___ DATASET ___

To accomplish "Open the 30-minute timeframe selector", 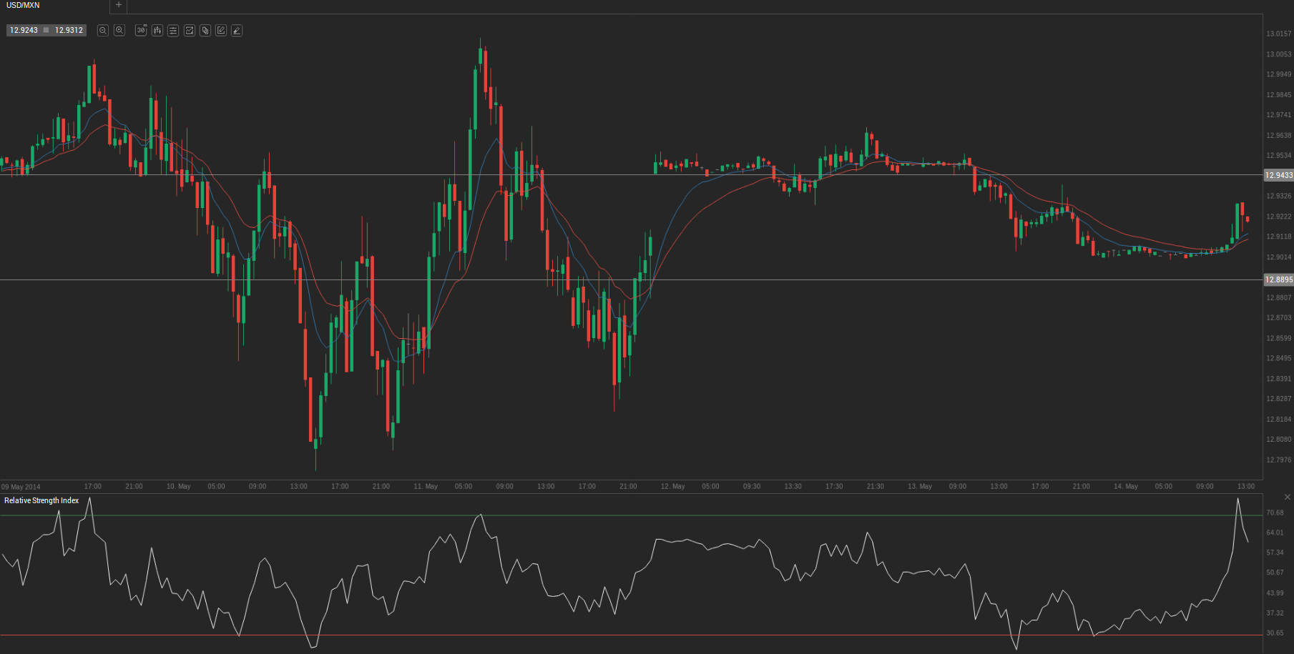I will (141, 30).

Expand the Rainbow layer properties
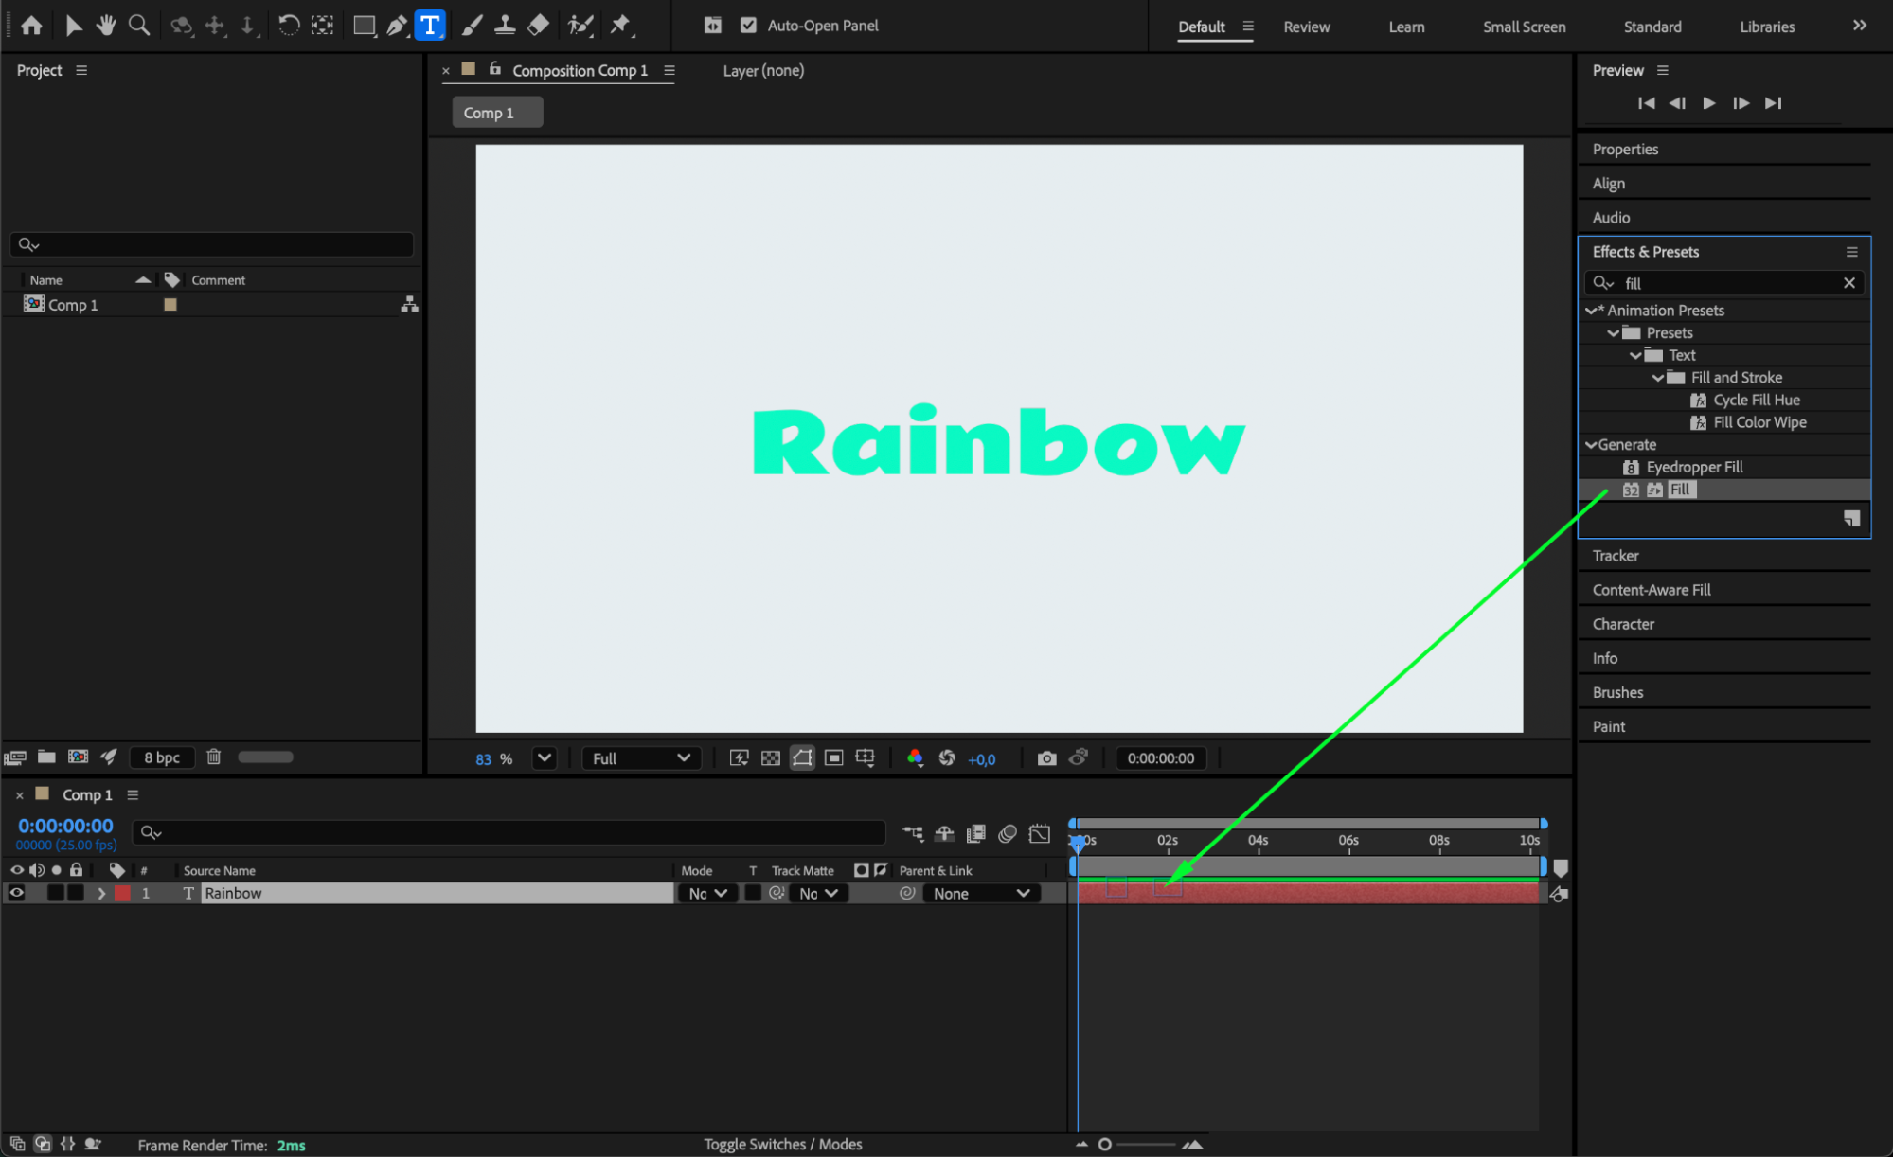point(101,893)
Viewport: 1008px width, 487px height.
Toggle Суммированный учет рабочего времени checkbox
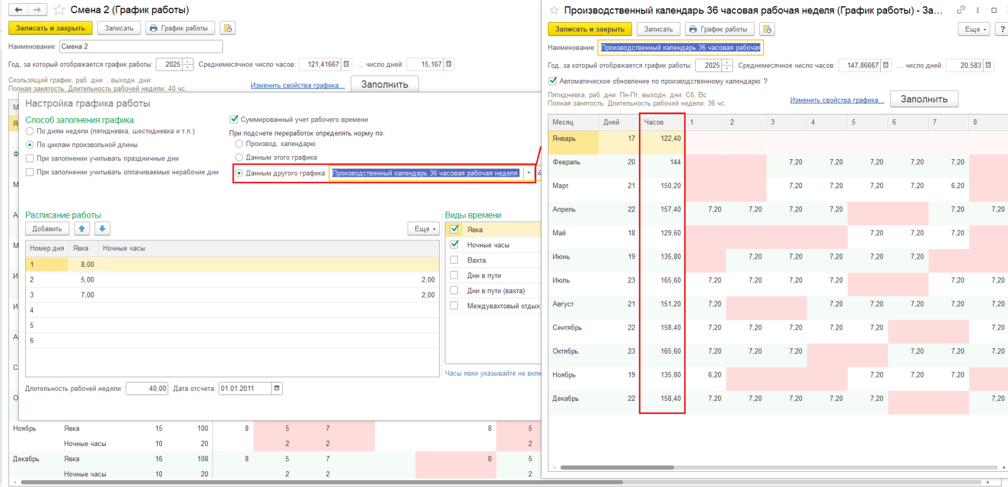(x=234, y=120)
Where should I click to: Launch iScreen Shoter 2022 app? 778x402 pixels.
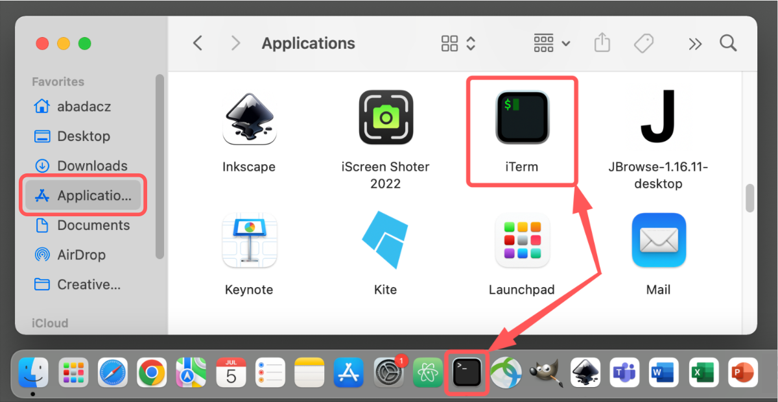(x=386, y=118)
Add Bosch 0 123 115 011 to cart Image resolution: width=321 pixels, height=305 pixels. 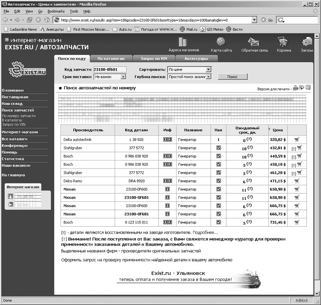[x=297, y=222]
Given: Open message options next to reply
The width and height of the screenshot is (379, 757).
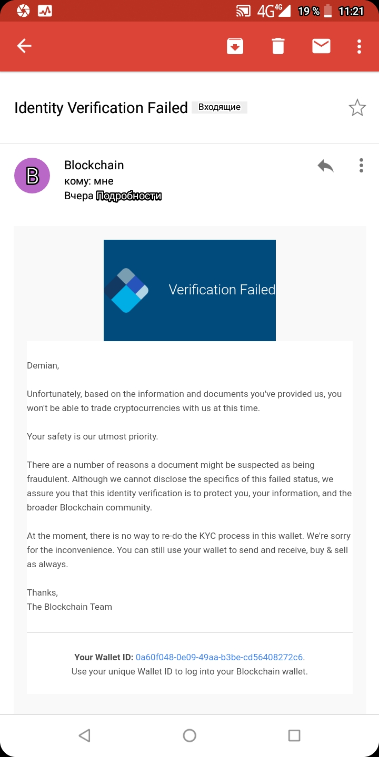Looking at the screenshot, I should pyautogui.click(x=361, y=166).
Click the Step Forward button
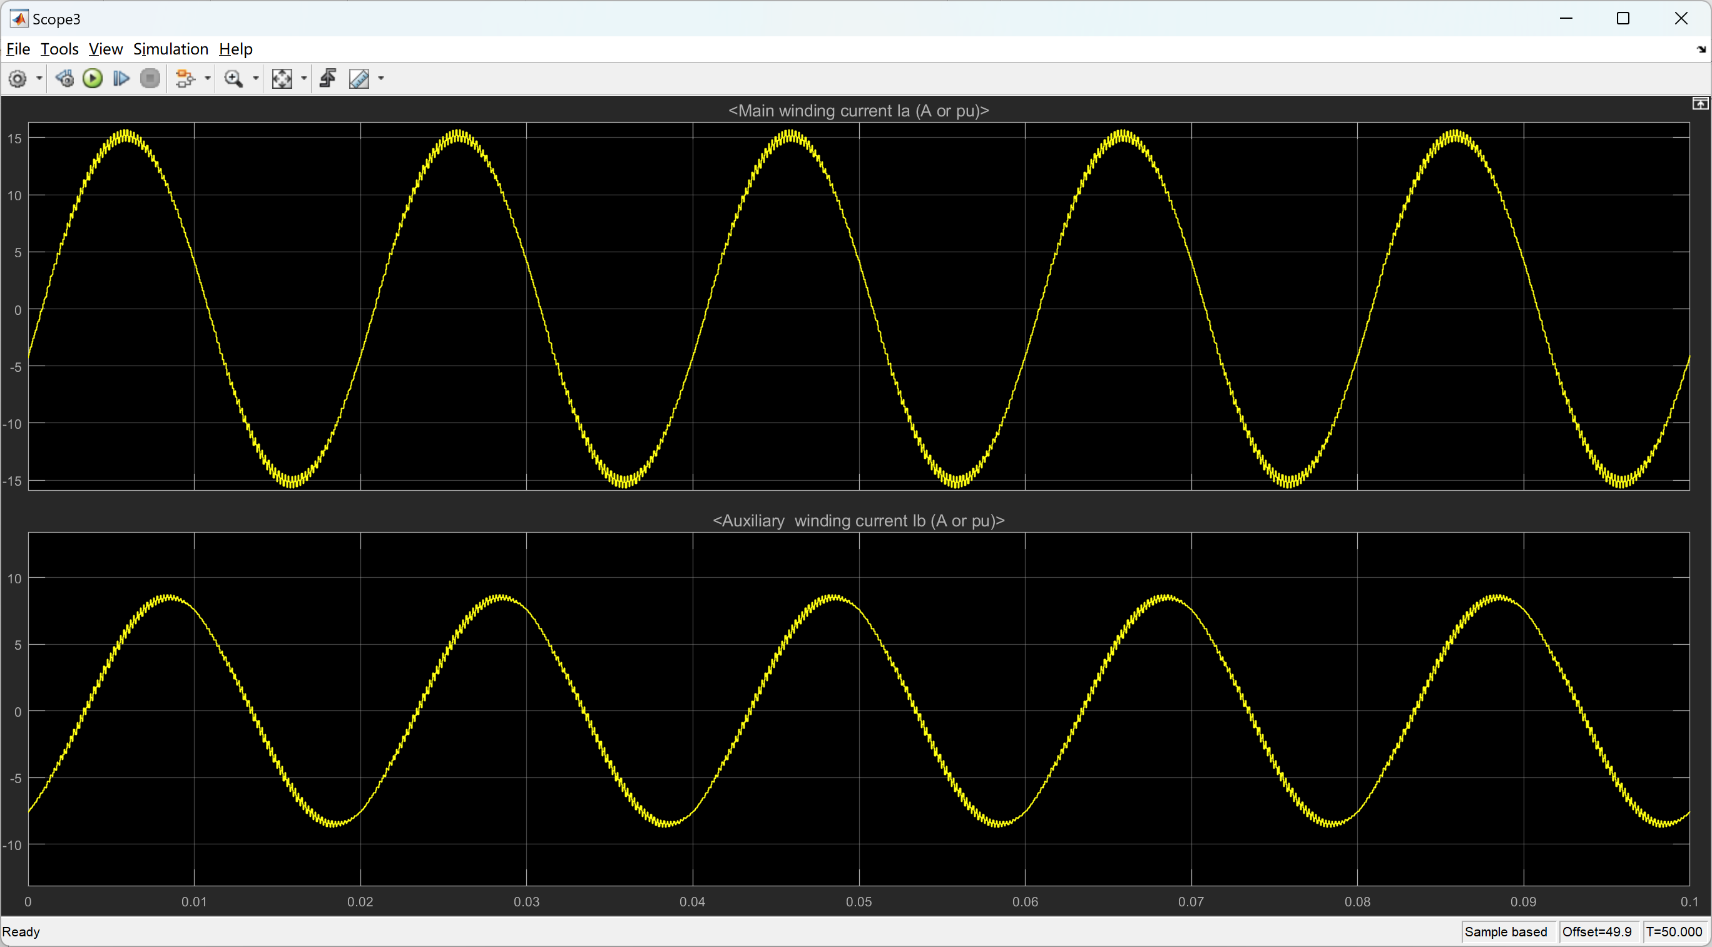The image size is (1712, 947). (x=121, y=79)
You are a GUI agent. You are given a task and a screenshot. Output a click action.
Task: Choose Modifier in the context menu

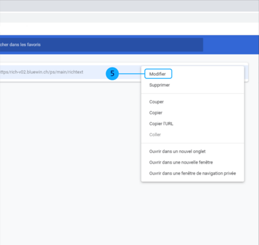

___

Please rewrite the records starting at the line that contains "You are a GUI" and continuing through their end, swapping "click action" for "tap action" and keeping everything else the same. Leave the pictures out.

**TASK OUTPUT**
You are a GUI agent. You are given a task and a screenshot. Output a tap action.
Task: Choose Modifier in the context menu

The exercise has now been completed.